- [What this task involves]
Transcribe the part of the material that opens with the line containing "How do I perform: Click" and closes with the last line of the material, keeping every line identical. Omit the pictures from your transcription.

───

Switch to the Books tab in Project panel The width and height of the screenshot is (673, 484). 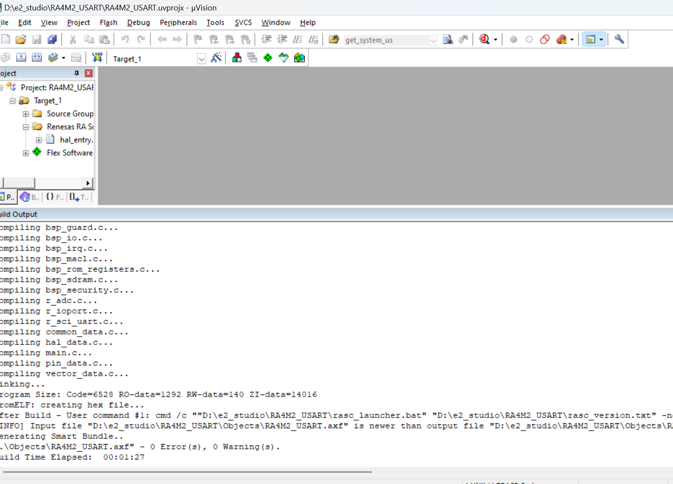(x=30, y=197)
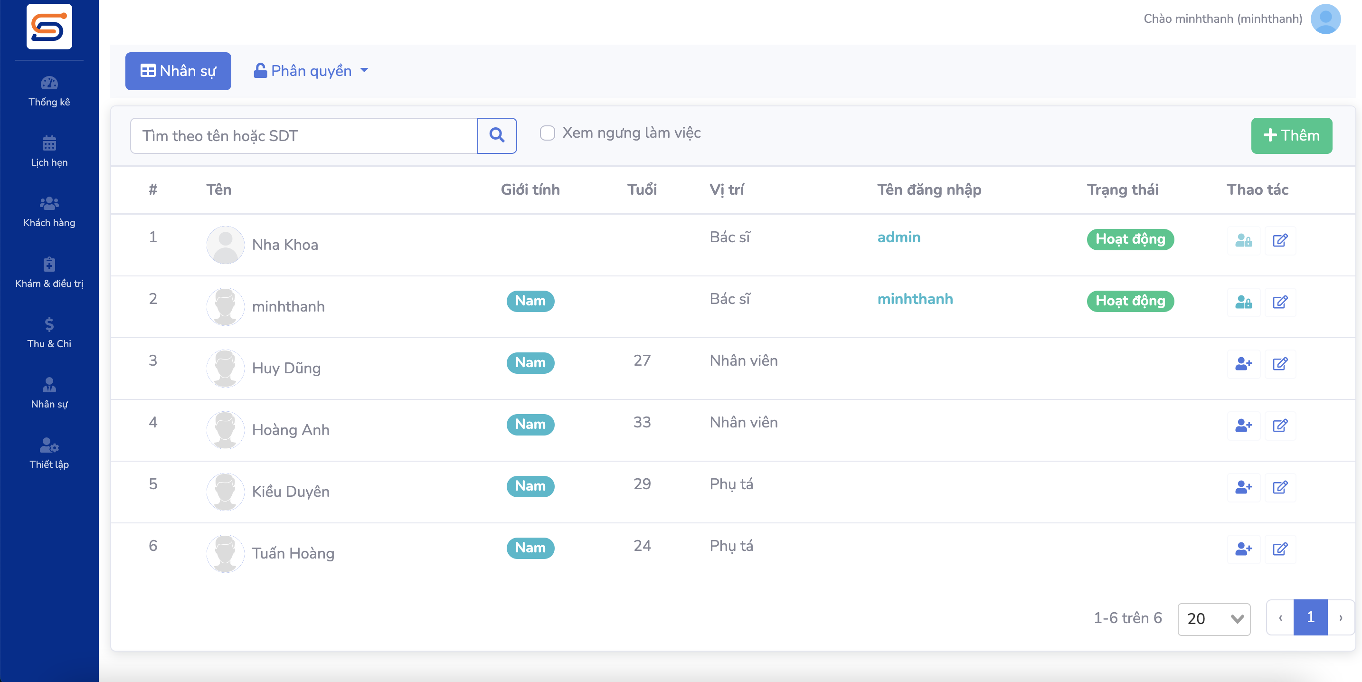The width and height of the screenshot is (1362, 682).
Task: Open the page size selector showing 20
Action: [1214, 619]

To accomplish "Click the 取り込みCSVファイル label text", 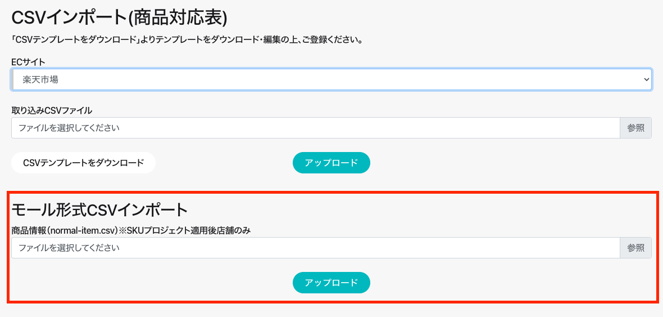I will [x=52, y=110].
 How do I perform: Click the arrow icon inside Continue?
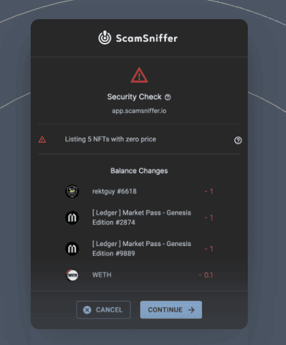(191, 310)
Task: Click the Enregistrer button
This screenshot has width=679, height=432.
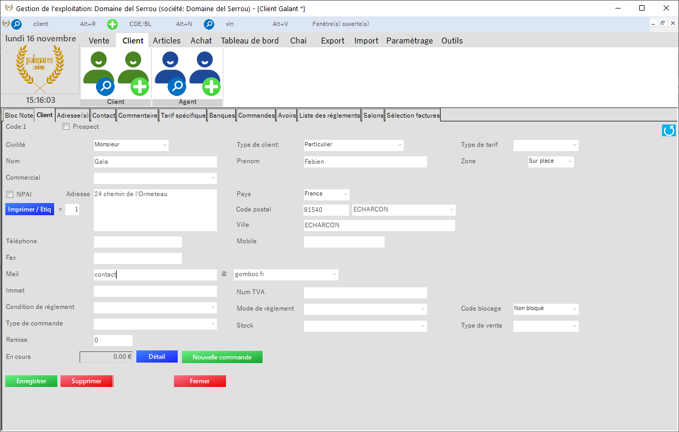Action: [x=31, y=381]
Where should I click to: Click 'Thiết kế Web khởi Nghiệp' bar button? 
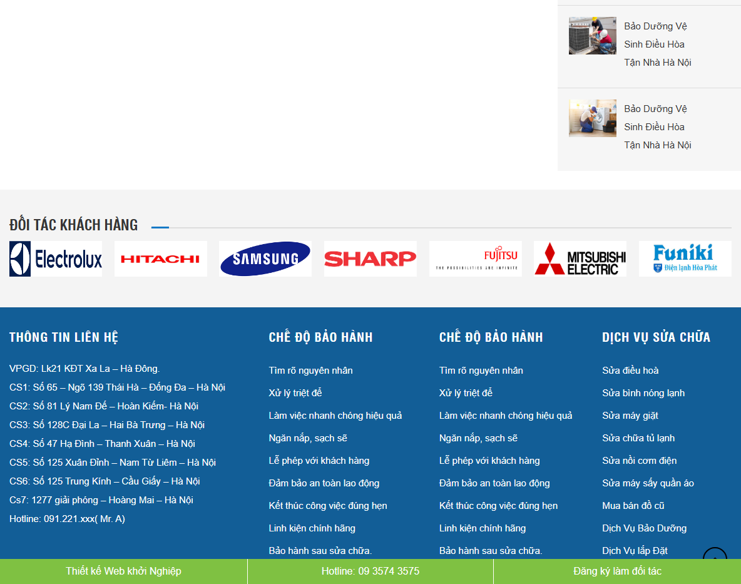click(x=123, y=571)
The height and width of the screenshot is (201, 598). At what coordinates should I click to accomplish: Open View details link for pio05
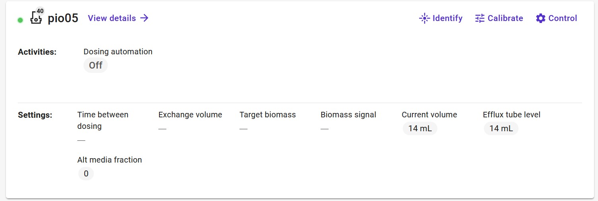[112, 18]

───

- [Solution below]
 How do I perform: Click the arrow icon inside Continue?
(191, 310)
Task: Click the Enregistrer button
This screenshot has width=679, height=432.
Action: [x=31, y=381]
Where should I click to: Click 'Thiết kế Web khởi Nghiệp' bar button? 
click(x=123, y=571)
The height and width of the screenshot is (201, 598). At what coordinates should I click to accomplish: Open View details link for pio05
[112, 18]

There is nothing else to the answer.